Iraq Smashes Al Qaeda 'Poison Gas Cell'

Iraq Smashes Al Qaeda 'Poison Gas Cell'

Authorities in Iraq say they have uncovered an al Qaeda cell working to produce poison gas at two locations in Baghdad for future attacks both home and abroad.

Mohamed al Askari, spokesman for Iraq's defence ministry, said five suspects had been detained over the construction of two facilities in the capital to produce sarin and mustard gas, using instructions from another al Qaeda group.

Four hooded suspects - three in bright yellow jumpsuits and one in a brown one - were presented at a news conference on Saturday which included a table display of beakers and jars of chemical compounds.

A pair of soldiers wearing gas masks and gloves brought out containers containing alleged chemical ingredients.

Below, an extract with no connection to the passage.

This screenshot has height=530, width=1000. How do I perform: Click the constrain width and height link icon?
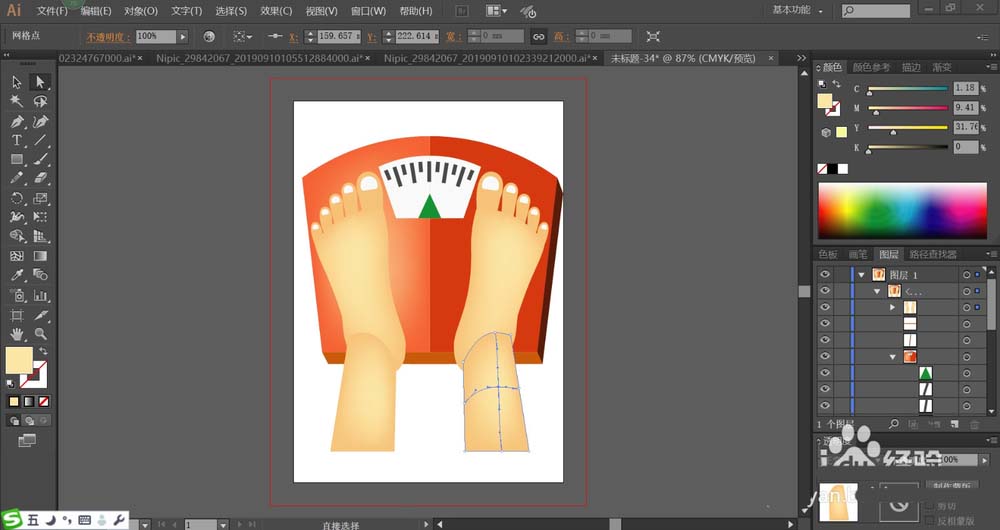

The members of the cell were prepared to launch attacks domestically, and also had a network to smuggle the toxins to neighbouring countries, and also to Europe and North America, said Mr Al Askari.

He said the group had managed to acquire some raw materials and formulas, but they had not produced any active chemical weapons. It was unclear how far along they were in their efforts.

The arrests follow a joint operation between Iraqi and foreign intelligence services.

On Friday, authorities imposed a sweeping ban on temporary license plates for cars across the Iraqi capital in an apparent effort to thwart car bombings.

The temporary black plates are common in post-war Iraq, where for years it was difficult to obtain new ones.

They are typically on older-model vehicles and are more difficult to trace, and authorities say they are frequently used in car bombings.

The heightened security measures come as the Shiite faithful begin making an annual pilgrimage to the shrine of eighth-century Shiite saint Imam Moussa al Kadhim in Baghdad.

While violence has mainly targeted the government and members of the Shiite majority in the past, recent unrest has been more wide-ranging, with attacks on Sunnis as well.

Former Iraqi dictator Saddam Hussein's forces used poison gas to attack the Kurdish town of Halabja in 1988, killing an estimated 5,000 people.

Al Qaeda front group the Islamic State of Iraq is still active in the country, launching regular attacks against both the government and civilians.